Arun bit his lip, resisting the temptation to set one of the images to look upon Springer before the war. The fifty-year old version of Deputy Ambassador Tremayne was waiting for him on Deck Eleven.
“Why are you showing me these?” asked Romulus.
Arun had almost forgotten the boy was here. This was why he tried not to dwell on his past: it threatened to trap him. He told B
arney to replace the images. This time they showed the most recent images Barney could find of Janna and Remus, and an image of Zug from his cadet days, with his arm around Arun.
“They’re our past and our future,” Arun said. “This is what we fight for.”
Barney swapped the images again without Arun’s instruction. They showed Jana, Xin, and Remus.
“Do you think they worry about us half as much as we fret over them?” Arun asked.
Romulus smiled. “Of course they do, sir. The only difference is that they’re too tough to let us see it.”
It’s so easy to be certain about people when you’re young. “Perhaps.”

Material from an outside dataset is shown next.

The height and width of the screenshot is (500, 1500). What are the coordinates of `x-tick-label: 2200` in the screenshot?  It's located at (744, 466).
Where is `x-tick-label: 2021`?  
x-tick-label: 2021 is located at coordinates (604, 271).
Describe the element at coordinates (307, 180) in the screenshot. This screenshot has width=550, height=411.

Arun plastered a smile of his own over his unsettled feelings, slapped the younger man on the back and then ushered him out. He really did have to get to Deck Eleven. He waited, watching until his visitor had disappeared around the turn in the passageway.

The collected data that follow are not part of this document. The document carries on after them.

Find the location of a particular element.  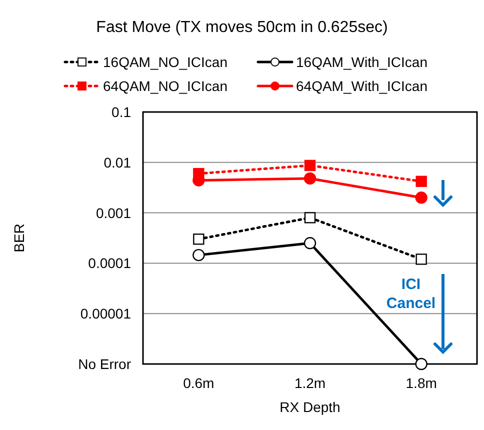

legend-label: 64QAM_With_ICIcan is located at coordinates (362, 86).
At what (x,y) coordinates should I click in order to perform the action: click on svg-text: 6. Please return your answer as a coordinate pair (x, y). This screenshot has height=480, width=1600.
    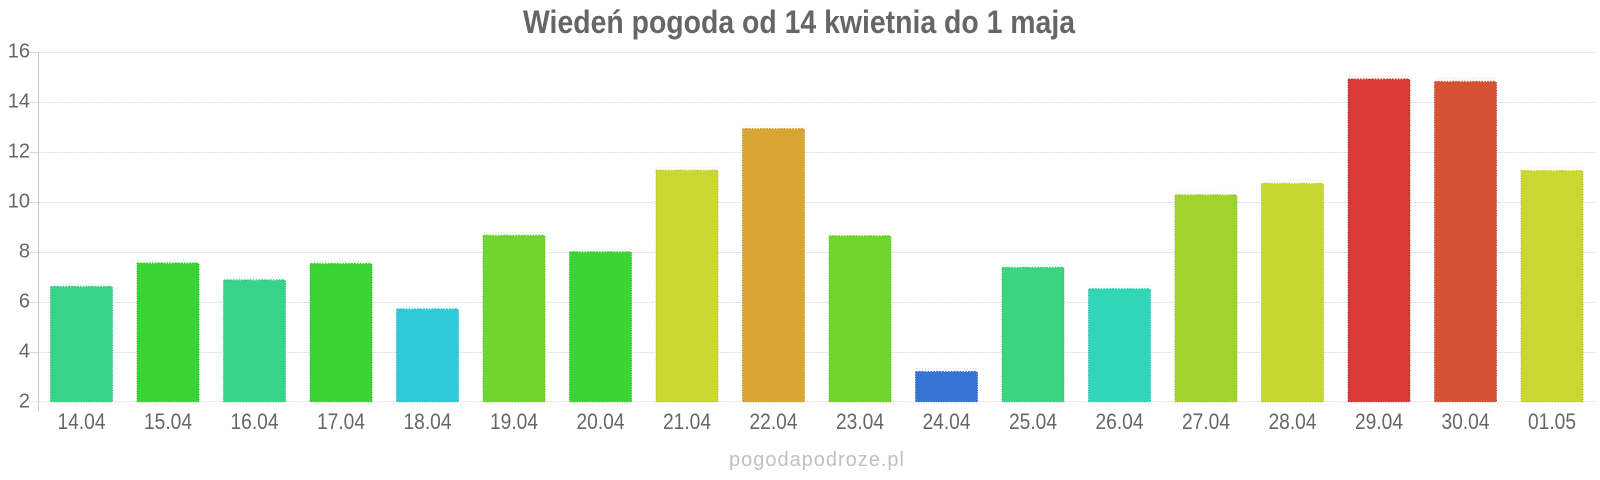
    Looking at the image, I should click on (24, 302).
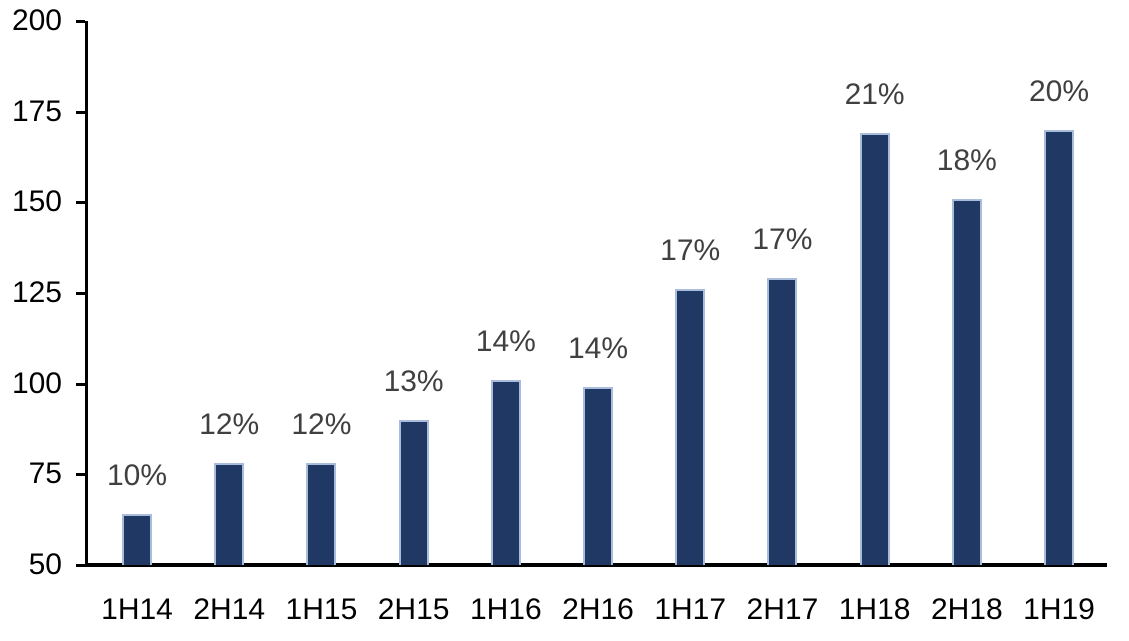 The width and height of the screenshot is (1129, 641). What do you see at coordinates (137, 476) in the screenshot?
I see `data-label-1H14: 10%` at bounding box center [137, 476].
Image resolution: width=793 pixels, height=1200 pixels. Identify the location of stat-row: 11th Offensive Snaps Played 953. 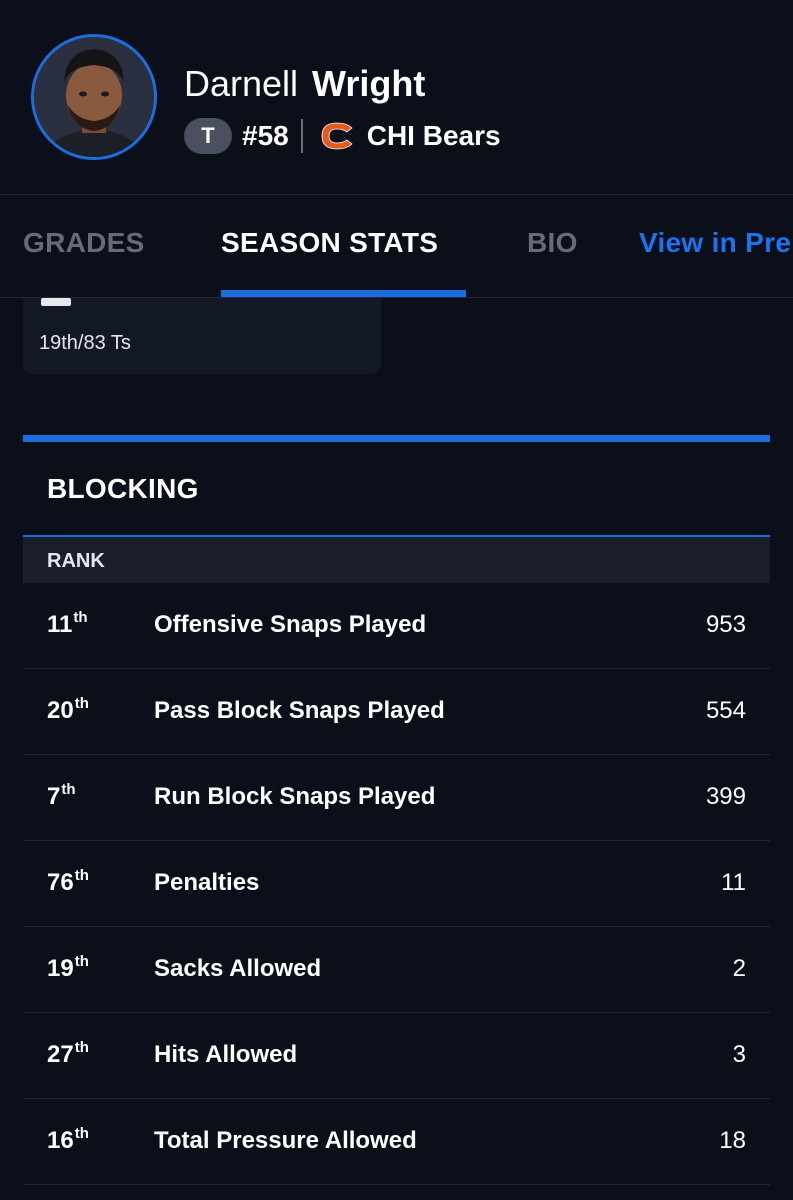
(396, 626).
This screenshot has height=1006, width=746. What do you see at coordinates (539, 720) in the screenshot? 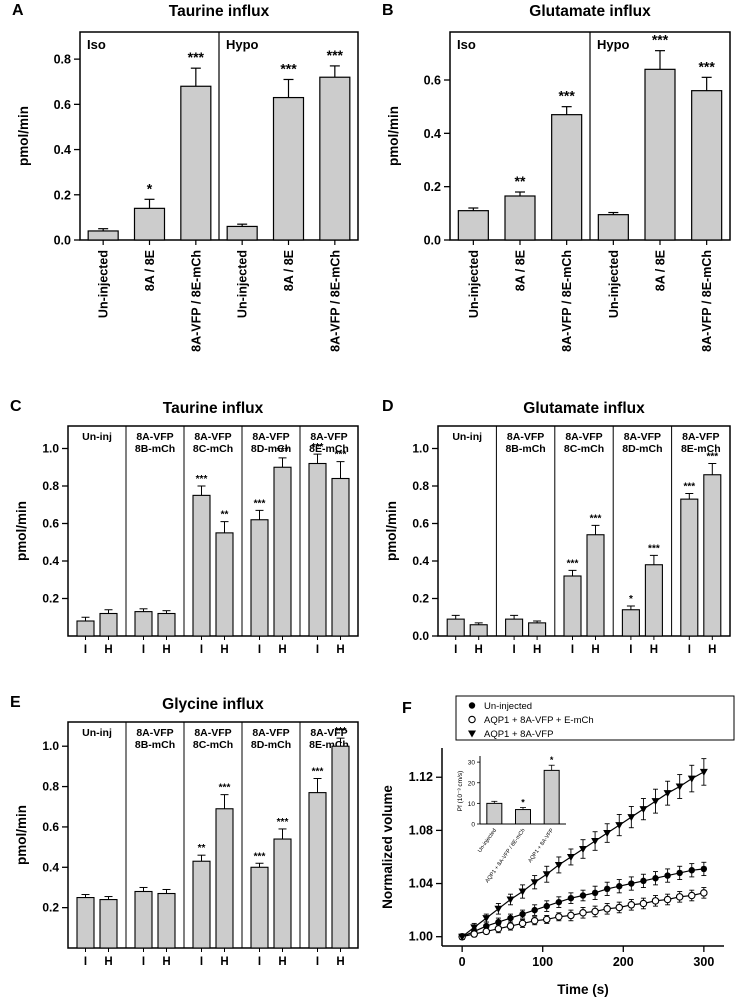
I see `svg-text: AQP1 + 8A-VFP + E-mCh` at bounding box center [539, 720].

There was something odd about Romulus that he hadn’t figured out yet. He shook his head. Maybe he’d look into the boy, but only after the battle. There were far more important things to occupy his mind right now.
— Chapter 09 —
Tallerman-3 was a jungle world. Its native, monkey-like inhabitants had long ago fought out a working relationship with a Trog expedition that had established a colony there at a time when on Earth Homo sapiens was still sharing their world with rival hominid species. The Emperor might not have been feigning his ignorance of Tallerman-3 because the Imperial interest was in its neighbor, Tallerman-4. A desolate, airless world, life on Tallerman-4 was one of pressure seals, underground tunnels, and the constant battle to create and distribute air and water. Arun had lived on such worlds, where the recycling and air scrubbing wasn’t as sophisticated as on a starship. They stank of mold and rot. The surface was frigid, but sealed away underground the constant engineering challenge was how to safely bleed the heat away. The result was you breathed hot air made humid by the sweat of millions.